# Boy...it's gettin' ugly!



## JustAGirl (Oct 1, 2010)

Well...I've tried to be civil, I held out hope but its becoming apparent that I'm going to have to do and think differently. I was forced to leave, I've taken only what I needed (and believe me, its not even close to half) I've even supplied my H w/a list of bills, log in and passwords. He has changed all those passwords etc...some of which are in my name. He's changed the locks on the house, taken $200 out of the joint account but it appears he has another account to pay the cable bill that I was able to access b/c its in my name. So...I've made an appointment with an attorney to "officially" make this "offical"....

Anyone else been thru a separation? How do I deal with all this? I'm better than I was and I'm not crying every other second...I just can't understand how I've been with someone nearly 20 years and he's so cold. Its like he wanted me to leave but says he loves me and misses me...anyone???
_Posted via Mobile Device_


----------



## Crankshaw (Jan 12, 2011)

EXCERPTED DATA:
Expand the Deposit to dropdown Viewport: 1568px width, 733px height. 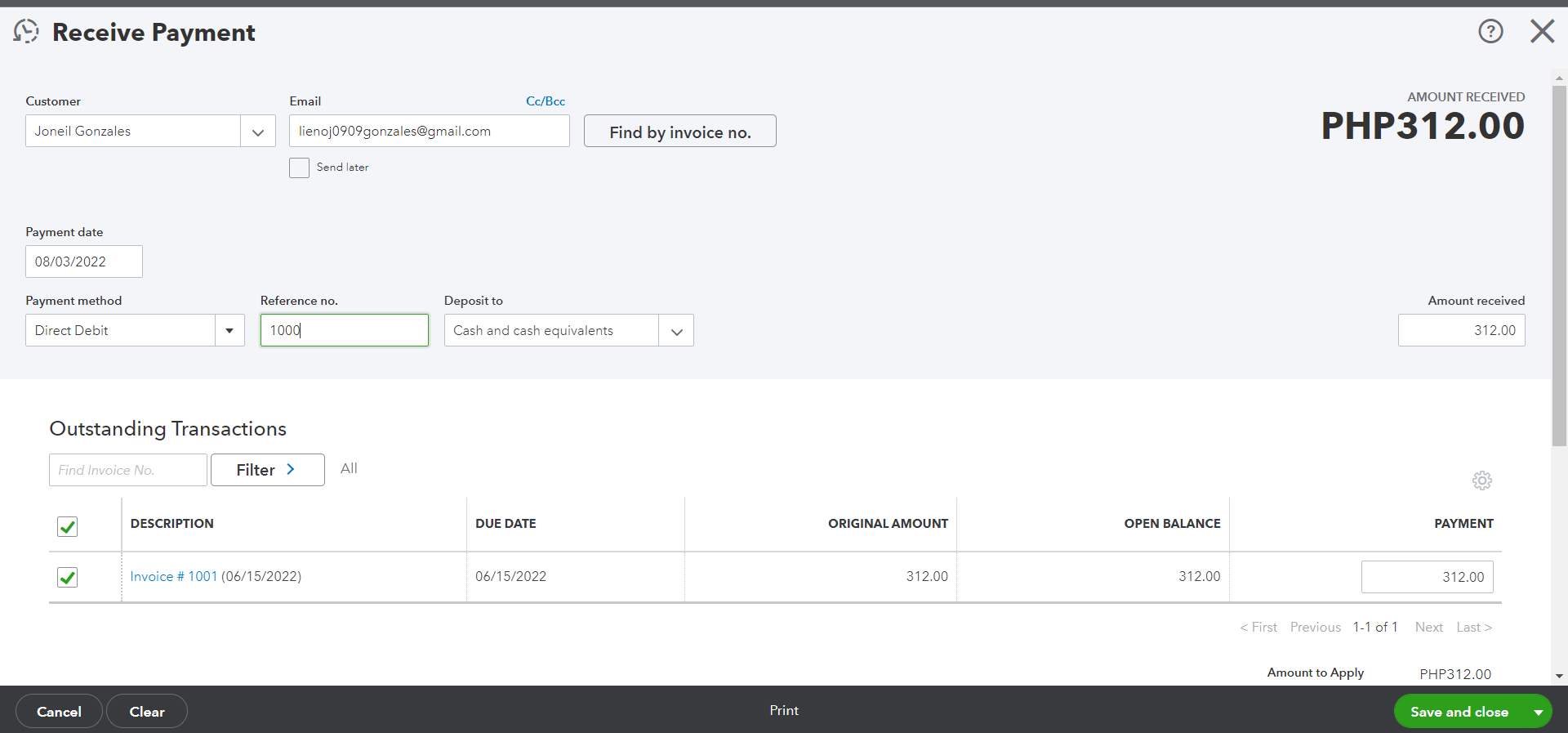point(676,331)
* * *
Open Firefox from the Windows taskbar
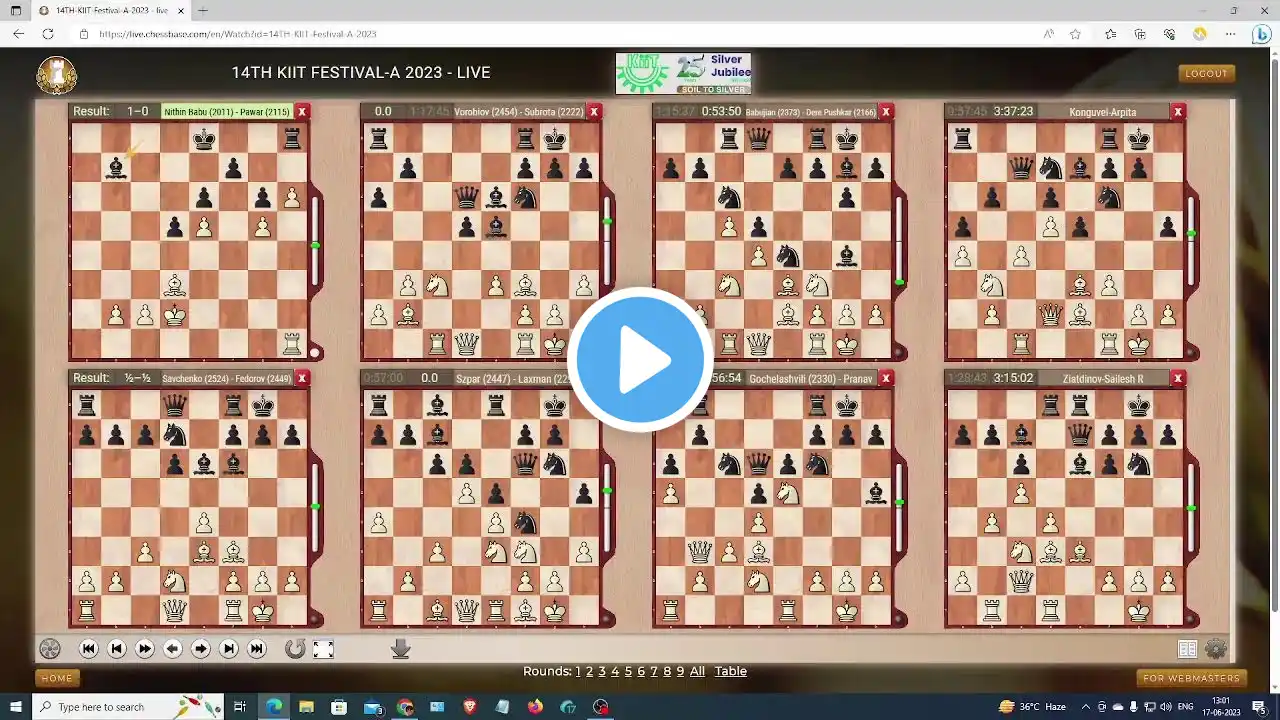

WHAT TO DO: Set down, word for word, the stretch of the separation thread from "Anyone else been" through "and misses me...anyone???".

RESPONSE TO THE EXERCISE:
Anyone else been thru a separation? How do I deal with all this? I'm better than I was and I'm not crying every other second...I just can't understand how I've been with someone nearly 20 years and he's so cold. Its like he wanted me to leave but says he loves me and misses me...anyone???